[Saved entries]
%%

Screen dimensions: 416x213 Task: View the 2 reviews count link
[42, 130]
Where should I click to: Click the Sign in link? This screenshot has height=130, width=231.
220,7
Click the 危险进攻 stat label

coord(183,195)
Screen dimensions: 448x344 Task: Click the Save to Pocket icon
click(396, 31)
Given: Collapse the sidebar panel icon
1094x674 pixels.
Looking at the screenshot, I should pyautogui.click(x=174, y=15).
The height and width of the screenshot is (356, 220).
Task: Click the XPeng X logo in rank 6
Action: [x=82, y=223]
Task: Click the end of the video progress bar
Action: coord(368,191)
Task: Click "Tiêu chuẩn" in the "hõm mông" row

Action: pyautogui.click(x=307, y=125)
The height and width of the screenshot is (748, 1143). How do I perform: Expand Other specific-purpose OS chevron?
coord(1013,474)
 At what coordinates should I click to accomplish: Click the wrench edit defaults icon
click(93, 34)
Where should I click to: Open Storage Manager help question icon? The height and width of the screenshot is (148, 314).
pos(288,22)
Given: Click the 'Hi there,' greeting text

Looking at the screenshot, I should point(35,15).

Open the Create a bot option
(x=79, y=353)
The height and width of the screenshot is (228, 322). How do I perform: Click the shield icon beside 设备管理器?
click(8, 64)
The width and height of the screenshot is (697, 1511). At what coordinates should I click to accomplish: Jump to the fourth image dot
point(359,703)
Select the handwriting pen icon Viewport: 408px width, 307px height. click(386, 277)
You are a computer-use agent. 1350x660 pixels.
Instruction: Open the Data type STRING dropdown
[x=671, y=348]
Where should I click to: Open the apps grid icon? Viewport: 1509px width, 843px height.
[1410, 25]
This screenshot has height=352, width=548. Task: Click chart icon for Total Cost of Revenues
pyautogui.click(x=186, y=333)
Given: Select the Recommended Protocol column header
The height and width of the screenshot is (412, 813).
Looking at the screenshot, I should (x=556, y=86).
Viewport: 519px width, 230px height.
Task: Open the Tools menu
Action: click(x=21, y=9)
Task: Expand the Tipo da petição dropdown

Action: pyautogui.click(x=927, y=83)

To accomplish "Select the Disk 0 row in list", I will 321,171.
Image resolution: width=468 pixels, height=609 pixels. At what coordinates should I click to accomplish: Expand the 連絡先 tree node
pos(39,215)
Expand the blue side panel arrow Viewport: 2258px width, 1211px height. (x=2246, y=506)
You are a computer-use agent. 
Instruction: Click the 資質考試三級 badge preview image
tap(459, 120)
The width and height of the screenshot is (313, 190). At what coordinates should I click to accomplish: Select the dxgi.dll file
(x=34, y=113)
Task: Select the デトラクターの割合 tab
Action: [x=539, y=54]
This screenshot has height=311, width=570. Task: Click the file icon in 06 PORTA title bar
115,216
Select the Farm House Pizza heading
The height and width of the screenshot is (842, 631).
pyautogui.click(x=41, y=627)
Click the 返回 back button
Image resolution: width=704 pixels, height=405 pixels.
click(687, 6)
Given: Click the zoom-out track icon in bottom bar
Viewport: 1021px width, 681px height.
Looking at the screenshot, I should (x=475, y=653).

%%

§ **Task**:
Return the entries above unchanged, starting at the first line and stopping after the line with "Given: Collapse the sidebar panel icon".

§ **Answer area**:
Screen dimensions: 416x213 Task: View the 2 reviews count link
[42, 130]
Where should I click to: Click the Sign in link? This screenshot has height=130, width=231.
220,7
Click the 危险进攻 stat label

coord(183,195)
Screen dimensions: 448x344 Task: Click the Save to Pocket icon
click(396, 31)
Given: Collapse the sidebar panel icon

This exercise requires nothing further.